A plan for sustainable purchasing developed by the U.S. Embassy staff in Rome has become a model for use throughout the State Department.
The plan seeks vendors with eco-friendly certifications, low emissions and low waste disposal or recycling plans.
“They developed a standard operating procedure that we are now going to roll out as a best practice policy across the department said Michael Derrios, State’s acquisition and procurement executive. “They’ve created a little matrix that they’re going to use to really vet all the requirements that are coming out of that shop.”
The move to sustainable acquisition comes after a December 2021 White House executive order to establish federal government as a leader in sustainability. Most federal agencies have ways to go to incorporate sustainability in acquisition.
The General Services Administration has made the chief sustainability officer or his designee a mandatory invitee to all acquisition review boards.
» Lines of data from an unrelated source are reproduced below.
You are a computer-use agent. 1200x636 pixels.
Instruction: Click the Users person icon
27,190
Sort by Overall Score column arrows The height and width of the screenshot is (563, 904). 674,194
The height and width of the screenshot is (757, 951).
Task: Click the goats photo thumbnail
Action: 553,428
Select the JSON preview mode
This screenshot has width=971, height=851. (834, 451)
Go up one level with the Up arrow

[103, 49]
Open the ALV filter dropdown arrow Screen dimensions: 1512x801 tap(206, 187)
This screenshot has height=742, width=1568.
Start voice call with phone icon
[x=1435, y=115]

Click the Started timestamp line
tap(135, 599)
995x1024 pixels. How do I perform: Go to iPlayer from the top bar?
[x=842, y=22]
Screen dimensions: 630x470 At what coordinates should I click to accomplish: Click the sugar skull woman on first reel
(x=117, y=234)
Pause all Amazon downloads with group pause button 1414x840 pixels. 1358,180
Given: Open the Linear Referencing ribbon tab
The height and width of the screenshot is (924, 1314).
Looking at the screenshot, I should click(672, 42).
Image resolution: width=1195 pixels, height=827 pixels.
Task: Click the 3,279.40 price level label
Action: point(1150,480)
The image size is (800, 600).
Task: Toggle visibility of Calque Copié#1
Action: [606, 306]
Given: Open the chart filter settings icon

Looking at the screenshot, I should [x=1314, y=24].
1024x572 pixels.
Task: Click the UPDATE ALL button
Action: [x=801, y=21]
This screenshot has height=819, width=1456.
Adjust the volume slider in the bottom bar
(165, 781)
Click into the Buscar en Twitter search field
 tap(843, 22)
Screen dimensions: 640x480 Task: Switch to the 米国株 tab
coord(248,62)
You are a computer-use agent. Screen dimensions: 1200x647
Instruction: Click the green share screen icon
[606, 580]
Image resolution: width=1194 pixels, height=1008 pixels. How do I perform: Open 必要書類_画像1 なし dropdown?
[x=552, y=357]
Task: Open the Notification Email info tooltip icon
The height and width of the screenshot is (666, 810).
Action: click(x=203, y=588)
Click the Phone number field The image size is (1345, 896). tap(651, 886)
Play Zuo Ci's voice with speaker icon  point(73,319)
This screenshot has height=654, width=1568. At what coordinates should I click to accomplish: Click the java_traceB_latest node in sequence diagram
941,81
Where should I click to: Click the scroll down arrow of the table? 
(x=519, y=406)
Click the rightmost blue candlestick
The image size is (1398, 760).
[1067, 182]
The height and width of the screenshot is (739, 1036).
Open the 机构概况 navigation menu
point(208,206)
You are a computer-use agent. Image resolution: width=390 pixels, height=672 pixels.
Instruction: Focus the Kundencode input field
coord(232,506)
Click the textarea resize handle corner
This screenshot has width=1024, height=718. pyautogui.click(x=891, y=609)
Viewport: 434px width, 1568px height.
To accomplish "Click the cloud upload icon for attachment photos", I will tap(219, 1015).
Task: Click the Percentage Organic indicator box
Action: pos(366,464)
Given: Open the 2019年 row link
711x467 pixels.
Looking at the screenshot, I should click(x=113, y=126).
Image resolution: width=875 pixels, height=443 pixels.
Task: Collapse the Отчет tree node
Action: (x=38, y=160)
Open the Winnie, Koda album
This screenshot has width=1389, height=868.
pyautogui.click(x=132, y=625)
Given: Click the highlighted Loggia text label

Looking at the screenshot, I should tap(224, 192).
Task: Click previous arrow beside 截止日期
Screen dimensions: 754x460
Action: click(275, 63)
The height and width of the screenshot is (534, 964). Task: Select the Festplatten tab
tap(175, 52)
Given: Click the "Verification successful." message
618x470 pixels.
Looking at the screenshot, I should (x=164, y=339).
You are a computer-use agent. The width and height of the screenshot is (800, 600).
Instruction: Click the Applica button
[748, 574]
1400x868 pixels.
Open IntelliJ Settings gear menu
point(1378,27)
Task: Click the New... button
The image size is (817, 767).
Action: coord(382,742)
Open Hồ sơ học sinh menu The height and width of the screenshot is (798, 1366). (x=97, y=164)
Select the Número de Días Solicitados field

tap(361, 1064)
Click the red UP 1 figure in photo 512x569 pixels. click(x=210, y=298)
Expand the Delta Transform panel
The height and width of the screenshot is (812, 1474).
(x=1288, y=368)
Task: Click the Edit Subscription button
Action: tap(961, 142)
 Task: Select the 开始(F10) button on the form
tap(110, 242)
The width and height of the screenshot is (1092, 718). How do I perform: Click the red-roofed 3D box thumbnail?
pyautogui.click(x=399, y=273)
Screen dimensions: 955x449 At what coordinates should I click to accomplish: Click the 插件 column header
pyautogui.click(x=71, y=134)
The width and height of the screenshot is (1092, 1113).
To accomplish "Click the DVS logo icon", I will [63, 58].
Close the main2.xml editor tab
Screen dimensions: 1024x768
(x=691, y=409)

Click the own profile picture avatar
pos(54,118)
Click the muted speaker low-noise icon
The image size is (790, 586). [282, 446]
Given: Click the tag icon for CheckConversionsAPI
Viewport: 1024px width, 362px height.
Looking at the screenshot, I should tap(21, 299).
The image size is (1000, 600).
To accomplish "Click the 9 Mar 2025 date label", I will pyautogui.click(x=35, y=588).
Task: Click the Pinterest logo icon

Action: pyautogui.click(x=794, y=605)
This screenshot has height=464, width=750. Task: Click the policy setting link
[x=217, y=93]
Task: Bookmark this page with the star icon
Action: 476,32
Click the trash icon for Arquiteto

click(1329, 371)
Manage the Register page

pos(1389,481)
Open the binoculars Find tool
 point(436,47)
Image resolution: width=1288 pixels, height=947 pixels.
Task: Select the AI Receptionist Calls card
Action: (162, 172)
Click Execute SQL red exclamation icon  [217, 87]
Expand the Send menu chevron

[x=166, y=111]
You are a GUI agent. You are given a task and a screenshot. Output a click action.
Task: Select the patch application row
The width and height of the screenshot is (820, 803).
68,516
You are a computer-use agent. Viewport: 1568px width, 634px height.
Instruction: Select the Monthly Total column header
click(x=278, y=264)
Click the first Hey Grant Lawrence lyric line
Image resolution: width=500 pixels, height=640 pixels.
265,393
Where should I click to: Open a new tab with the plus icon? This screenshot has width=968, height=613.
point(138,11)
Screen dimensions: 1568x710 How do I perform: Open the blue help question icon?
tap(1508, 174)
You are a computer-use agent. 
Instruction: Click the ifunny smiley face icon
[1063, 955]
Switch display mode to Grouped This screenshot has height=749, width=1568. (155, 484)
“We issued our policy changes to require that sustainability be much more formally analyzed and considered in acquisition strategy documents,” said Jeffrey Koses, a senior procurement executive at GSA. “We started encouraging the workforce to think about sustainability at each phase of the acquisition lifecycle…as part of a best value determination.”
At the State Department, promoting environmental policy means figuring out new contract wording and assigning specific values for a product’s or vendor’s impact on the environment.
“We’re playing around with some language right now,” Derrios said. And also trying to figure out how to place a little bit more weight on the sustainable product or service.”
He said the department is adding guidelines for reducing use of single-use plastics in some of its overseas indefinite-delivery, indefinite quantity (IDIQ) contracts. Specifications for sustainable products will be inserted into the requirements of other contracts.
He said State is also looking to reduce delivery of disposable knives, forks and spoons in regional food service contracts.
“There’s no reason that we have to be relying on plastic in our cafeterias”, Derrios said.
The department will investigate using solar power at some of its overseas installations. Derrios said the department can use power purchases to contract with third-party developers who own the equipment and can use it to provide power to specific properties.
“It’s [the vendor’s] system, they own it, they operate it,” Derrios said. “In exchange we’re getting an off-site on our utility bills.” The vendor is free to sell excess power it generates.
As different agencies experiment with new rules, Koses said getting feedback from industry will play a critical role. The GSA recently put out a draft proposal with a self-scoring model for greenhouse gases in its Oasis and Alliant 3 solicitations. Roughly 3% of potential points count towards self-disclosure. But the proposal drew mixed reactions.
“We got a lot of feedback, a lot of reaction,” the GSA’s Koses said. “Some folks thought it was a fabulous idea, some folks thought it was not such a fabulous idea. They thought we need to think about it differently.